DATA SECTION: Begin

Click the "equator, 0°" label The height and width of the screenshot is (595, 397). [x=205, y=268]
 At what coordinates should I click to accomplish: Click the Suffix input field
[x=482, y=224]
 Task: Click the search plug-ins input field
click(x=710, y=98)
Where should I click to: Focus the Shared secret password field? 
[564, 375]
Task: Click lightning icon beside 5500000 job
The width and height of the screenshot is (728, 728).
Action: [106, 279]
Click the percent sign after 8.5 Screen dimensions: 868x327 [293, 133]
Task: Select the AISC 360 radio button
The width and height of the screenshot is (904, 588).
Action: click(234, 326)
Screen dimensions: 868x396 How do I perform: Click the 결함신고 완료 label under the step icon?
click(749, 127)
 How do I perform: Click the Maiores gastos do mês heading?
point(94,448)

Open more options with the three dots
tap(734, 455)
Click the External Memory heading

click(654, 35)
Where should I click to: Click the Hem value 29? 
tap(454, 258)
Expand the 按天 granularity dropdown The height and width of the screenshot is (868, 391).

DATA SECTION: End

ASSIGNMENT: In the answer, please give only the lines from the line containing "Click the External Memory heading" through the final line of the data, copied exactly.

RESPONSE FOR THIS EXERCISE:
Click the External Memory heading

click(654, 35)
Where should I click to: Click the Hem value 29? 
tap(454, 258)
Expand the 按天 granularity dropdown The height and width of the screenshot is (868, 391).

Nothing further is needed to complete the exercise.